Un delicato Parmigiano di 18 mesi è stato abbinato ad un Metodo Classico 36 mesi sur lie di Lambrusco di Sorbara, dal leggero aroma di rosa.
Un 26 mesi dai profumi di fieno secco, frutta secca e brodo di carne e dal gusto pastoso si è invece incontrato con un Lambrusco Montericco, una varietà che cresceva abbondantemente in maniera spontanea sui colli dell’Appennino (chiamata dai latini “Lambrusca vitis“) e che oggi è invece poco diffusa e utilizzata solo per la produzione del Lambrusco Reggiano. Ottimo l’abbinamento con questo rosato intenso, da monofermentazione naturale, che sa di peonia, rosa e lampone.
Il rinomato Vacche Rosse 48 mesi, dagli alti titoli di caseina e dalla decisa presenza di tirosina, si è espresso con sentori di fungo essiccato, sottobosco e crosta tostata, ma anche di spezie. La sua decisa persistenza ha però sovrastato il Lambrusco di Salamino di Santa Croce (del nord della provincia di Modena) a lui destinato nel pairing, un vino dai sentori dolci e succosi di mora e mirtillo e dal sorso morbido.

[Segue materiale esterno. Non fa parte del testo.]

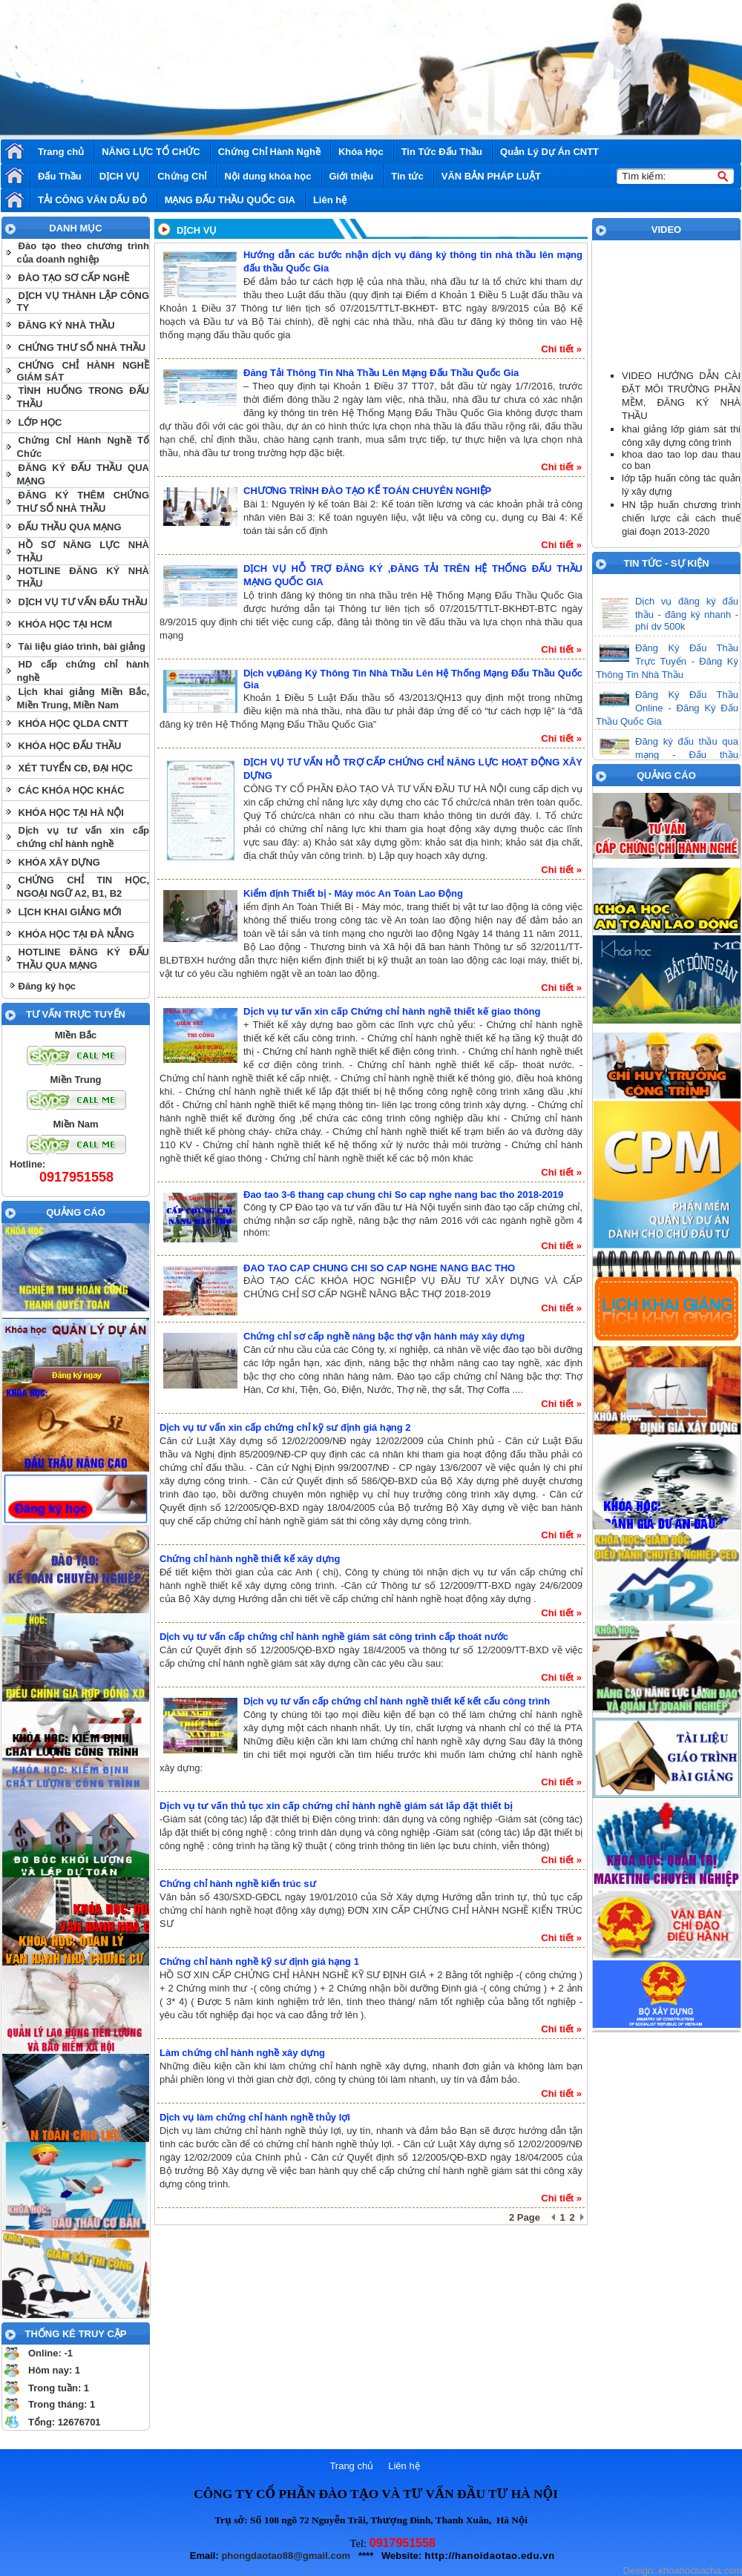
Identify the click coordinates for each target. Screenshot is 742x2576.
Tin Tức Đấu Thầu (441, 151)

Infine il Parmigiano stagionato 62 mesi, anch’esso molto ricco di tirosina, salato, con note di frutta secca, spezie, crosta e una nota leggermente amara, è stato accostato ad un Lambrusco Grasparossa di Castelvetro, un lambrusco di montagna proveniente da vitigni di 40 anni con bassissima resa: mora e mirtillo rosso in un corpo armonico.
Nel tempo, pur rimanendo fedeli alla loro tradizione, Parmigiano e Lambrusco si sono inseriti nelle cucine più diverse e raffinate.
Un esempio di ciò è stata la bella serie di sei cene organizzate dal Gambero Rosso “Giro del mondo con il Lambrusco” in cui appunto il Lambrusco, nelle sue varie tipologie, ha sposato diverse cucine etniche come la statunitense, l’argentina e la giapponese a Milano, ma anche la colombiana di Roy Cacères e la cinese di DAO a Roma, in un viaggio di sensi dal Sorbara al Grasparossa di Castelvetro e al Reggiano. Le ultime cantine partecipanti? Cavicchioli, Carpi e Sorbara, Pezzuoli, Le Casette e Lombardini, la quale, con una filosofia quasi da maison, ha lavorato sulla selezione di 3 mosti (Grasparossa, Sorbara e Salamino di Santacroce) al fine di riuscire ad ottenere il miglior Lambrusco Reggiano possibile.